Randall Sean M, Boyd James H, Ferrante Anna M, Bauer Jacqueline K, Semmens James B
Centre for Data Linkage, Curtin University, Kent Street, Bentley, WA 6102, Australia.
Comput Methods Programs Biomed. 2014 Jul;115(2):55-63. doi: 10.1016/j.cmpb.2014.03.008. Epub 2014 Apr 3.
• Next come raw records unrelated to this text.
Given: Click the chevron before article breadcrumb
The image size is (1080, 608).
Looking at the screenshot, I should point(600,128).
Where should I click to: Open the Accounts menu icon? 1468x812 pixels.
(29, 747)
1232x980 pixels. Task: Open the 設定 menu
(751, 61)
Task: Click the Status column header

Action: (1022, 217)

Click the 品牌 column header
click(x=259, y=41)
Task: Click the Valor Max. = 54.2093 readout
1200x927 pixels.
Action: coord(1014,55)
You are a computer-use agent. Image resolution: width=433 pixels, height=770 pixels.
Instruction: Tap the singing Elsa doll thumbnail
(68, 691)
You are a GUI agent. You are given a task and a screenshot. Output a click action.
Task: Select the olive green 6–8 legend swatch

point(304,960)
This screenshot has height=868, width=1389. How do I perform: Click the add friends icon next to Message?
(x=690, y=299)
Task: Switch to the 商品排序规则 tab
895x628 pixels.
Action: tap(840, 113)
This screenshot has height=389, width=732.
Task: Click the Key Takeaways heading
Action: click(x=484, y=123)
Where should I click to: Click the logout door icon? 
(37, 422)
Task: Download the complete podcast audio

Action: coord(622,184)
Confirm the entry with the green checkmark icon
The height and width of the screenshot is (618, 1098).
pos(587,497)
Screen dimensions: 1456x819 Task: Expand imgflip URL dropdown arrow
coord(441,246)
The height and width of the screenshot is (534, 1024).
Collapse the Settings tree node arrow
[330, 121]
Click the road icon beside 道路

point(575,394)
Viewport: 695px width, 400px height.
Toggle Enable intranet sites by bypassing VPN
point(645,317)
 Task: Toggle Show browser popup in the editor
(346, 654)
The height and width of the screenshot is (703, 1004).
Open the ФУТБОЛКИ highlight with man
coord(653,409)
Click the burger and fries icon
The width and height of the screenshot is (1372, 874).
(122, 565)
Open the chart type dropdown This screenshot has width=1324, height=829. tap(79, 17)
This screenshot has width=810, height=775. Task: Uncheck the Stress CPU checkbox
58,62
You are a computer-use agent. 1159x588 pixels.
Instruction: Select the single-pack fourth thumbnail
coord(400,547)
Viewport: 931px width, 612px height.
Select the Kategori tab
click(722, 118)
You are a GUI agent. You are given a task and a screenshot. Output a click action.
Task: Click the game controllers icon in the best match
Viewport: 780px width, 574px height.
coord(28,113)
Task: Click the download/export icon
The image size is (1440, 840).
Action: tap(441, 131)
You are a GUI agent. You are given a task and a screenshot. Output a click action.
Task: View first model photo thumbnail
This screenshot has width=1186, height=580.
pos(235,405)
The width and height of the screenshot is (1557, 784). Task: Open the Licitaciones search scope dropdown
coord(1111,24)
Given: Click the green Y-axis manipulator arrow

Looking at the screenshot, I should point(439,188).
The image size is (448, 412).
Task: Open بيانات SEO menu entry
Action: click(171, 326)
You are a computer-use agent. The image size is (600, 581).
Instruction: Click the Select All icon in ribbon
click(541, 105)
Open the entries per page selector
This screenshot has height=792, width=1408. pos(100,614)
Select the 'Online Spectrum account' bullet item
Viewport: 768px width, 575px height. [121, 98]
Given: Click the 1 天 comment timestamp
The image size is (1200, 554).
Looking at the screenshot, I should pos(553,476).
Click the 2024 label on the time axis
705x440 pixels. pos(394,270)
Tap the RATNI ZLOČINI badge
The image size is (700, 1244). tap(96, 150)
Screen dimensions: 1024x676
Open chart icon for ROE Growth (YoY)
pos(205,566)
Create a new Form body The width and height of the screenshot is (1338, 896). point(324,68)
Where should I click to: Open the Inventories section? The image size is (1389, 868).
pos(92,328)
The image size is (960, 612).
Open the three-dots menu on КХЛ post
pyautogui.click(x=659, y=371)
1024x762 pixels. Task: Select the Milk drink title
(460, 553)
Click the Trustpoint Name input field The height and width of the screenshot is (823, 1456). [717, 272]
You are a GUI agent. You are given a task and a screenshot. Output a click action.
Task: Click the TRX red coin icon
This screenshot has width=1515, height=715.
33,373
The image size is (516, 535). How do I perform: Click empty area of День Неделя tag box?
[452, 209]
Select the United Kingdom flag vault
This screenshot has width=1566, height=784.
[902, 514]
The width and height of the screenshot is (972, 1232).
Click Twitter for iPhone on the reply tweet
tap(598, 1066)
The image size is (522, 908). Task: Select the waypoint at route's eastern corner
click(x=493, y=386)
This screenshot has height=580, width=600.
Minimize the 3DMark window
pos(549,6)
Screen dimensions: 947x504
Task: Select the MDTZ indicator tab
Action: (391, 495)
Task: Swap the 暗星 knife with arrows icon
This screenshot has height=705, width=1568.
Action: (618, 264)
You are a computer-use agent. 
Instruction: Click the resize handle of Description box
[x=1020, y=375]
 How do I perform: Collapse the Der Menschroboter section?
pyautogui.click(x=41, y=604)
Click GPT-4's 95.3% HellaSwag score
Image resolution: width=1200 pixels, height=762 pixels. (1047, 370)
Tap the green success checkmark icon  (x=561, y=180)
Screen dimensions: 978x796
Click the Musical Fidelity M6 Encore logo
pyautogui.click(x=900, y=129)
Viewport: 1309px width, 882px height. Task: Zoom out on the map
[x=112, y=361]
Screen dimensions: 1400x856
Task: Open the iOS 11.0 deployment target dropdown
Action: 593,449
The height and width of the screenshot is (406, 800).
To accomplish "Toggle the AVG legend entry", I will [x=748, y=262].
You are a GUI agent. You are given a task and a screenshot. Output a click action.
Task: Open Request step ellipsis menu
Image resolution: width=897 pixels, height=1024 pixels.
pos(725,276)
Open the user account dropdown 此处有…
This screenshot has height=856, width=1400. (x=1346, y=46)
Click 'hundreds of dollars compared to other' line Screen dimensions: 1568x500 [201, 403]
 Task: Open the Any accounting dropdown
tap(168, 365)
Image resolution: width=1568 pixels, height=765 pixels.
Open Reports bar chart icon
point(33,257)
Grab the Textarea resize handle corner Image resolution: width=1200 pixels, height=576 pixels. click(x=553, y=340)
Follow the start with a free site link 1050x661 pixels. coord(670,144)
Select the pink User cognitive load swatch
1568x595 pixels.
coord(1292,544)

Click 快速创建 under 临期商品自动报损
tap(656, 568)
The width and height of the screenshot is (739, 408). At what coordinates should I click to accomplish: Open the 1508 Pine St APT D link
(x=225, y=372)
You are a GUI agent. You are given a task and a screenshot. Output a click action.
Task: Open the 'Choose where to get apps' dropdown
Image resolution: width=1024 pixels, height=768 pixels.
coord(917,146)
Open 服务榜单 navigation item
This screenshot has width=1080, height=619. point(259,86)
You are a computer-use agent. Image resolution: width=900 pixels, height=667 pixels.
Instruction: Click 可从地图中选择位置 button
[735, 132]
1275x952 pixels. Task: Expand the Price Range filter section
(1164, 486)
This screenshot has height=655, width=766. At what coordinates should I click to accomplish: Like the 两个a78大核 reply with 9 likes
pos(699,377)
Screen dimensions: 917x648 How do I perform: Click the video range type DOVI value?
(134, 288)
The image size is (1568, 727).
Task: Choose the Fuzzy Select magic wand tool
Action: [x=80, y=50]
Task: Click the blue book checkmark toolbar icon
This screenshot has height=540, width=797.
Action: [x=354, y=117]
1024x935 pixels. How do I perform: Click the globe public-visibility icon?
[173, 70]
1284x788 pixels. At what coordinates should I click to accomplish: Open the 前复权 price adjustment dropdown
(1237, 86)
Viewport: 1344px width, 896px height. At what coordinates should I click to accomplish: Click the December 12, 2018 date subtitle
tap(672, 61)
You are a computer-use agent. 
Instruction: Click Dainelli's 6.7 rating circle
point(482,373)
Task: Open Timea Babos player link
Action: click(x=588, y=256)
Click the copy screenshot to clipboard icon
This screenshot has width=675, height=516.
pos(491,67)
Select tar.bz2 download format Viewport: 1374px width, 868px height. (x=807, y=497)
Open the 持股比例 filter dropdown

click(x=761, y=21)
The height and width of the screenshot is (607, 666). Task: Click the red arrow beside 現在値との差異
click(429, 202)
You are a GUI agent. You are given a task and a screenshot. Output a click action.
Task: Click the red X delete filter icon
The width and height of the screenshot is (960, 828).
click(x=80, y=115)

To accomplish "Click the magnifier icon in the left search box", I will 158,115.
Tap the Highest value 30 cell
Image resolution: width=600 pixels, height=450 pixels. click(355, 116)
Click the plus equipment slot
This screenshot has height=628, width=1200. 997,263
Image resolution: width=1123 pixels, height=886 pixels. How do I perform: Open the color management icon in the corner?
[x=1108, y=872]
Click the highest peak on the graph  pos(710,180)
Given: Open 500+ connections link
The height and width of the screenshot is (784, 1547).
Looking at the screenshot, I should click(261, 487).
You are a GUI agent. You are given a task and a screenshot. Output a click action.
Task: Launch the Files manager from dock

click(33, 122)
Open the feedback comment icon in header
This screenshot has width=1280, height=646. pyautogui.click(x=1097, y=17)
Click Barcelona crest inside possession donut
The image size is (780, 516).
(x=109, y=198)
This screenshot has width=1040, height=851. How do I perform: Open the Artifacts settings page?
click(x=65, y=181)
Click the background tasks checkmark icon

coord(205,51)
Ensuring high linkage quality is important in many record linkage applications. Current methods for ensuring quality are manual and resource intensive. This paper seeks to determine the effectiveness of graph theory techniques in identifying record linkage errors. A range of graph theory techniques was applied to two linked datasets, with known truth sets. The ability of graph theory techniques to identify groups containing errors was compared to a widely used threshold setting technique. This methodology shows promise; however, further investigations into graph theory techniques are required. The development of more efficient and effective methods of improving linkage quality will result in higher quality datasets that can be delivered to researchers in shorter timeframes.
在许多记录链接应用中,确保高链接质量很重要。当前用于确保质量的方法是人工的且资源密集。本文旨在确定图论技术在识别记录链接错误方面的有效性。一系列图论技术被应用于两个带有已知真值集的链接数据集。将图论技术识别包含错误组的能力与一种广泛使用的阈值设置技术进行了比较。这种方法显示出了前景;然而,需要对图论技术进行进一步研究。开发更高效有效的提高链接质量的方法将产生更高质量的数据集,这些数据集能够在更短的时间内交付给研究人员。